So, as I am getting home last night, I started to think about bills that need to go out and money and pretty much sent myself into anxiety overload. I know this comes as a shock to most of you, but yes, even millionaire teachers stress about money. Anyways, I texted my husband this long message of freaking out, to which he responded: “Relax. We will probably always have issues but I’d rather have them with you than with someone else who doesn’t love me.” Fair enough. Ditto.
This just happened to be perfect timing for a sweet reminder because the next day just happened to be a special day for us. Wedding Anniversary #5. Time seriously flies when you are having fun… or busy….or struggling…. but mostly when you are having fun. I have spent the last few days thinking about our relationship and I feel blessed for the amount of times I have smiled.
When we started dating in 2009 and we were both at weird turning points in our lives. I had just moved back west river from a terrible year in Aberdeen and he just recently moved back to the area from Cheyenne. Ray and I had a hot, but short lived flame a few years before this in high school. And since I feel like this is an official record, I just have to say that it was short lived because Ray never asked me to be his girlfriend. So, I jumped ship before I could get hurt. Turns out, he was scared too. HA! But, I have good faith that it all happened for a reason so that we could find each other again when we really needed each other. Anyways, we met up in October 2009 while I was home for a football game and everything happened pretty quickly after that. Ray isn’t home right now, but if he was he would want me to add to the official record by saying that I, LeeVi, said I love you first.

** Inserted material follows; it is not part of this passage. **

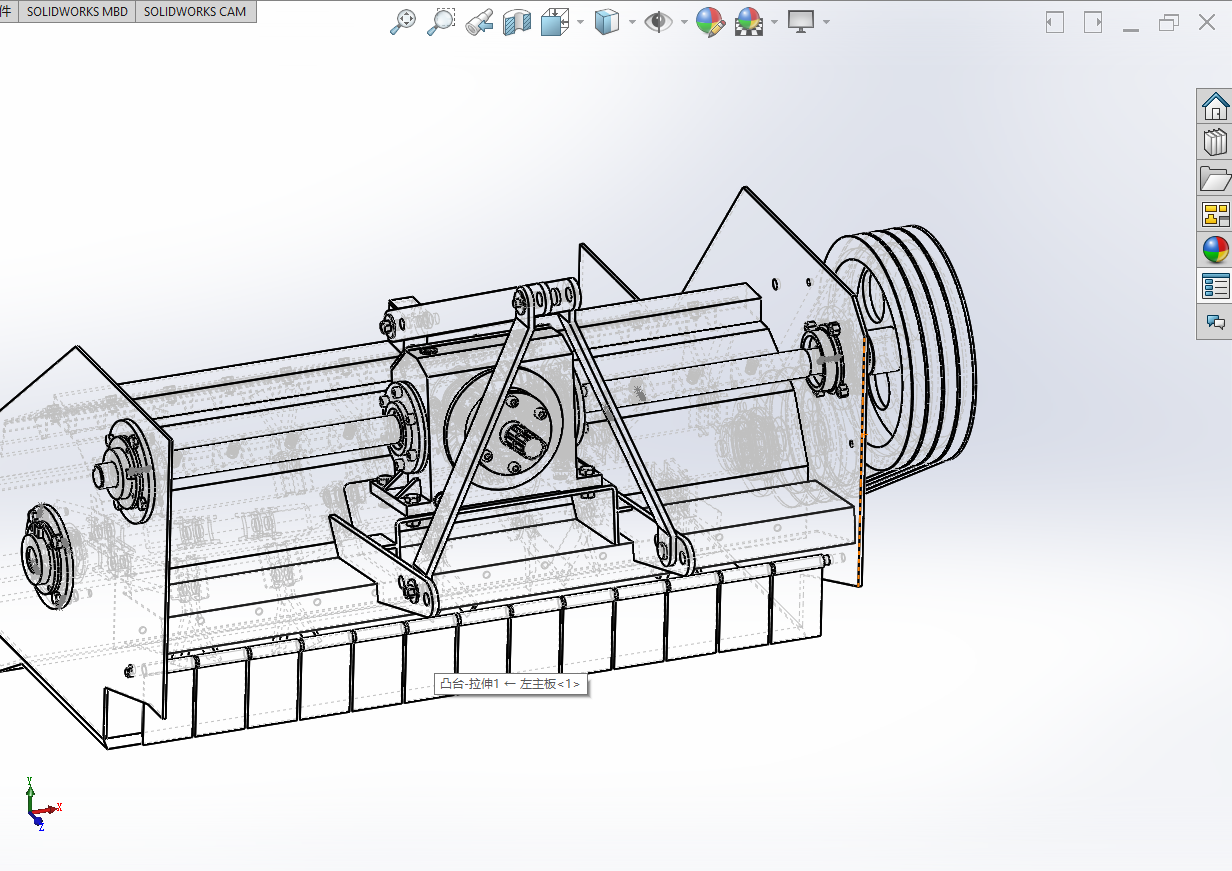Viewport: 1232px width, 871px height.
Task: Toggle the Custom Properties task pane
Action: tap(1215, 286)
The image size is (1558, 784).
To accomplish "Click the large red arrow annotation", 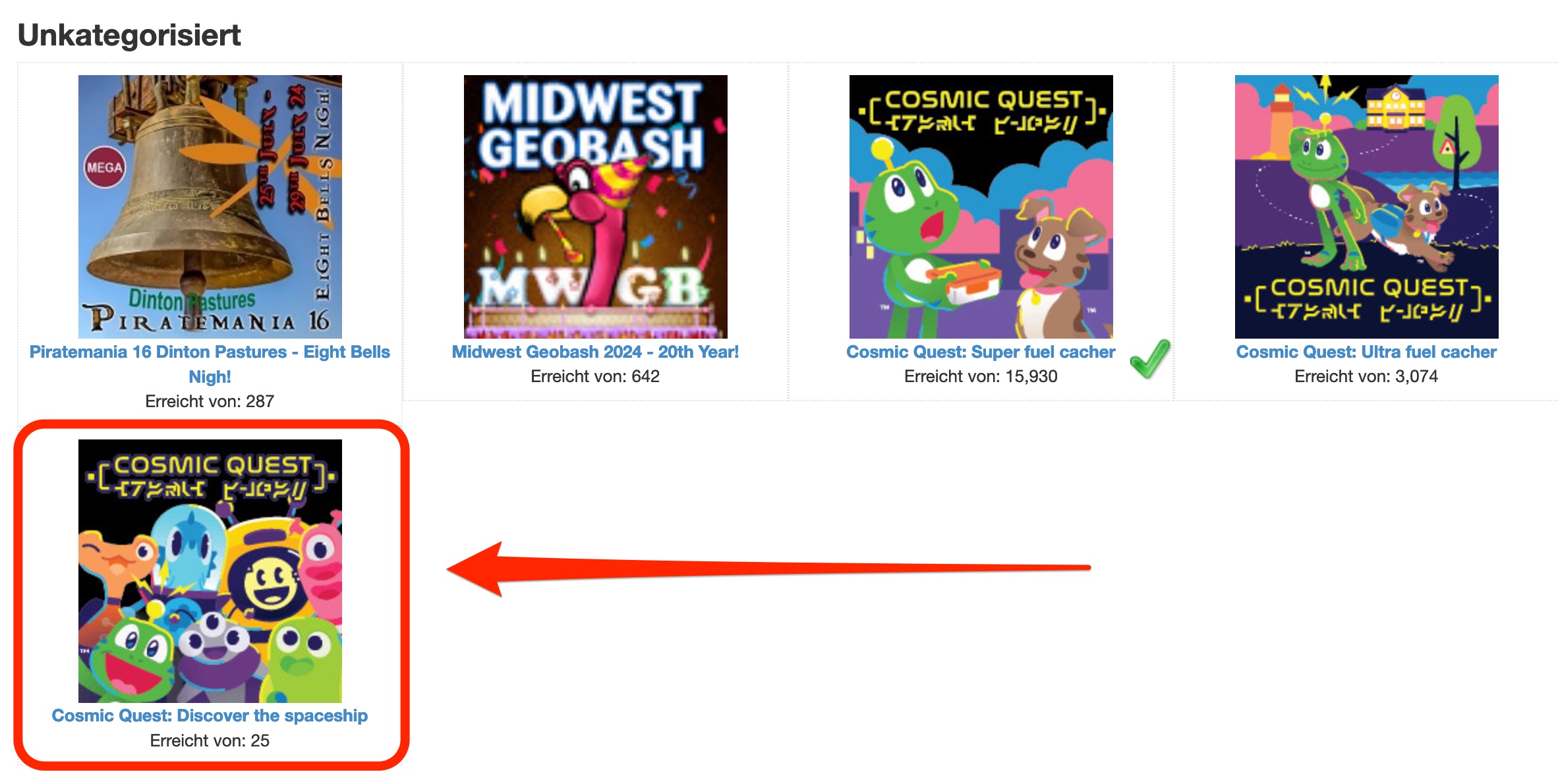I will point(768,569).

When Thanksgiving 2010 rolled around and we were still happily together, my parents had a talk with us about marriage. It was a loud, but subtle hint that they approve of our relationship and that there would be certain benefits to being married while I am going to school. Of course, we had talked about marriage before, but he hadn’t asked me yet! We spent the next couple weeks talking about marriage A LOT with our families and with each other and eventually decided, “Okay, let’s get married.” Yeah. Seriously. That was it. There was no proposal or anything fancy. Just an equal agreement. And it happened fast. We were married February 18,2011 at the Belle Fourche Courthouse.
I’m going to go off here for a second, don’t mind me… If you ever felt like you wanted to get people instantly jumping to conclusions, judging, and talking, all you have to do is have a short engagement and get married at the courthouse. EXCUSE ME! I wish I would have gotten some money for every time someone asked me, my parents, or my siblings if I was pregnant. WTH? Can two people not just get married without some kind of outside influence? And the naysayers! My goodness. The people that thought it was necessary to share their judgments with me was appalling. I can only imagine the ones who didn’t have the guts to say it my face. Ugh. That was maybe the most frustrating thing during those first few months….and I hope you are all enjoying the show now! :p
…Anyways…. We spent the next 2 years working my way through college. I was the one going to school, but it was definitely a joint effort. Ray had the responsibilities of keeping us going financially and keeping me going academically. College is hard. And marriage is hard. Not gonna lie, those first couple years were difficult. Lots of adjustments to make and we were both still working on growing up and had lots to learn yet about life. By the time I graduated in December 2013, our marriage was in a good place, we had actually started to try for a baby, and things were starting to fall in line with me getting a teaching job right away. We have spent the last 3 years working on our dreams of being happy, successful, and parents. I have devoted much of my time to teaching and coaching and Ray has kept busy being a mechanic. Late 2014 it was determined that our chances of conceiving a child was low, and as heartbreaking as that was, I think that it only brought us closer together. We were determined to not let that take away the joy that we could make for ourselves in our marriage. In fact, by the spring time we had not only accepted this, but we were excited about being the coolest aunt and uncle on the planet some day!
Then, this last fall, I got mono. Just kidding. I THOUGHT I had mono! Turns out, it was just a lil baby making me too exhausted to move! Say what?! Ray and I spent a week in shock I think. The first people we told were my parents a week later and then slowly got the word out to our siblings and extended family and finally made it public info at 18 weeks. We are completely and totally excited and thrilled and anxious to have this baby here. Don’t worry, her name won’t be Mono.
Sitting here, typing this lil love story at 29 weeks pregnant with our little miracle baby, and anxiously awaiting my husbands return from a business trip he has been on all week, I can’t help but smile. I know I have said it before, but I am going to say it again. God has blessed me beyond my hopes and dreams and we couldn’t have done any of this without our love and faith in Him.
Cheers to 5 years and so many more, Ray! I love you!